┌──

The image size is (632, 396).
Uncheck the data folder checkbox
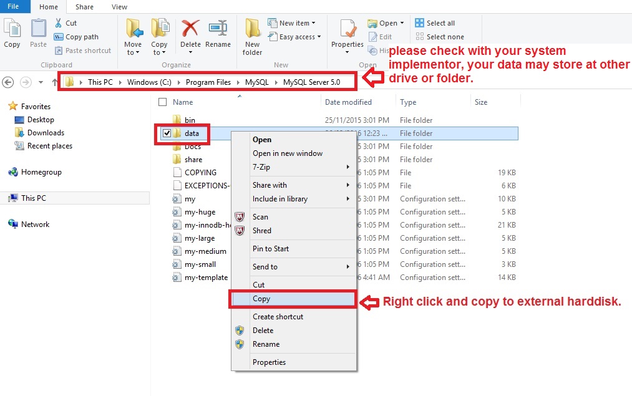tap(167, 133)
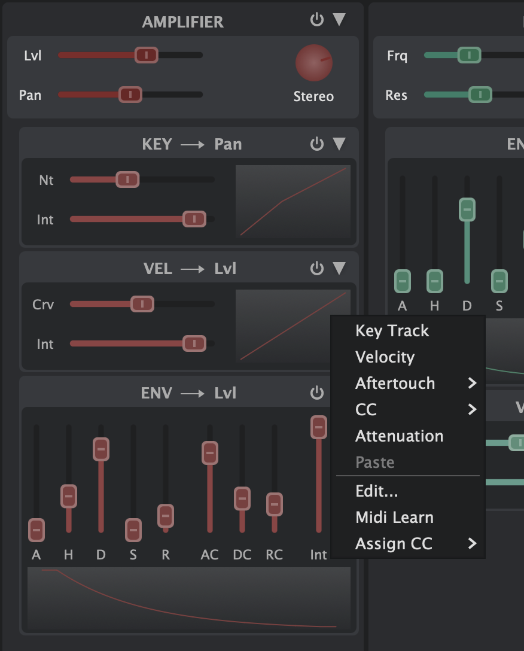Activate Midi Learn option
The image size is (524, 651).
tap(394, 518)
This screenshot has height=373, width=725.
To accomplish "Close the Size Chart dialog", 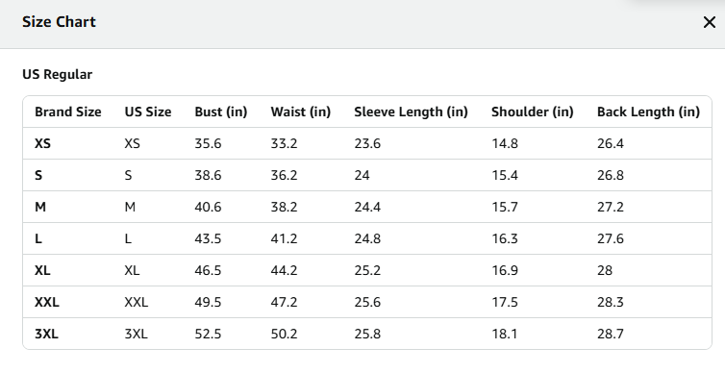I will tap(710, 22).
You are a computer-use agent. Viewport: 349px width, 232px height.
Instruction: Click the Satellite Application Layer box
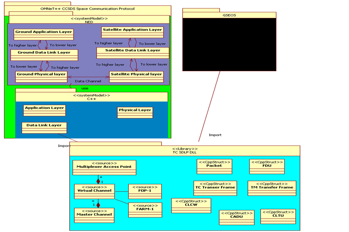coord(132,32)

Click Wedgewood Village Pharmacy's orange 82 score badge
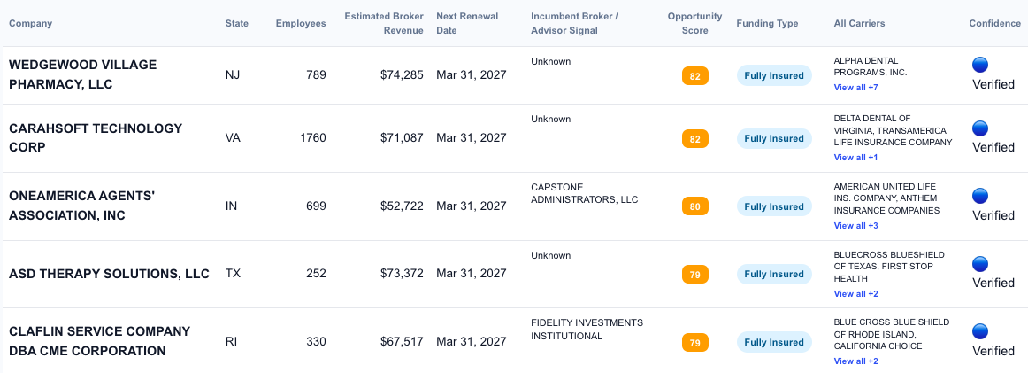pyautogui.click(x=694, y=76)
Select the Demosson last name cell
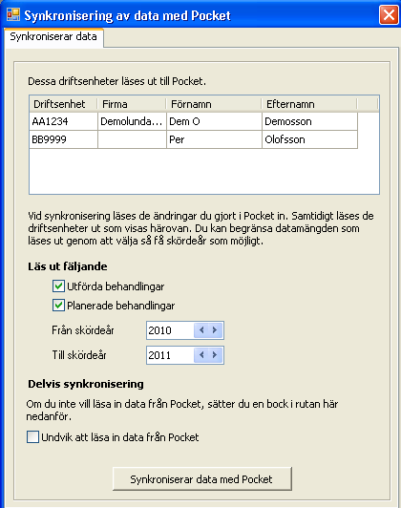 (x=309, y=121)

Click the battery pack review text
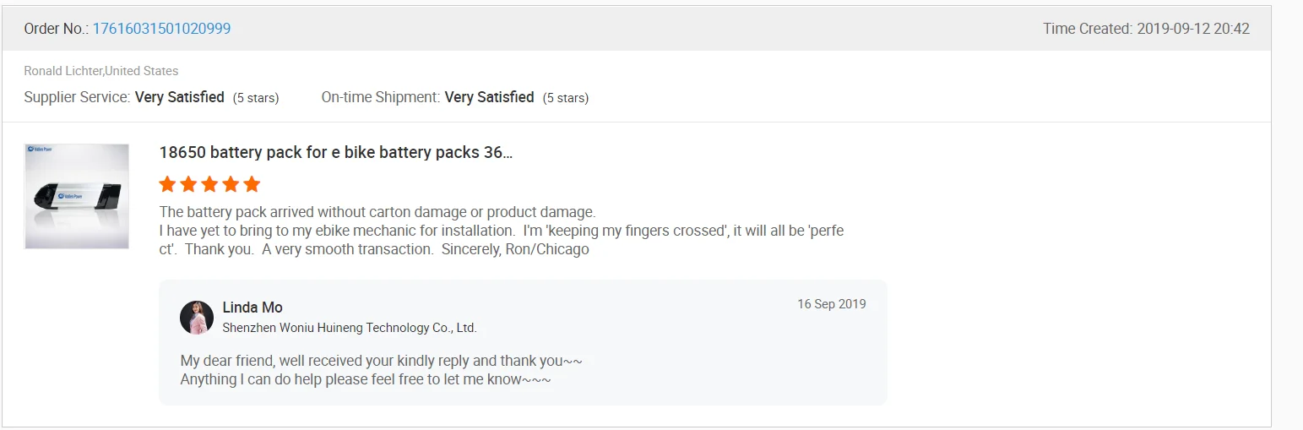click(501, 231)
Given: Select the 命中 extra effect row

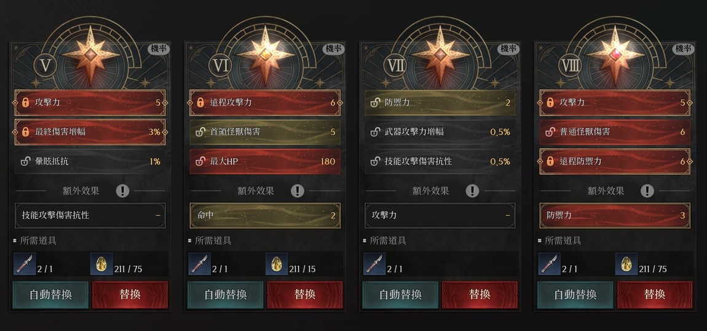Looking at the screenshot, I should point(265,215).
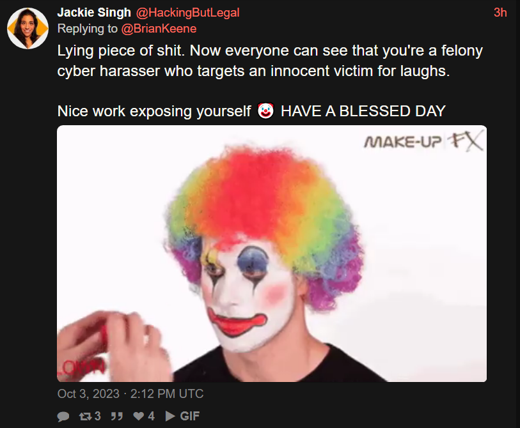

└──

» WHAT YOU HAVE TO DO:
If the string "width" appears in a line of the entries, report the line.

» FINAL ANSWER:
This screenshot has height=373, width=725.
You are a computer-use agent. Viewport: 349px width, 232px height.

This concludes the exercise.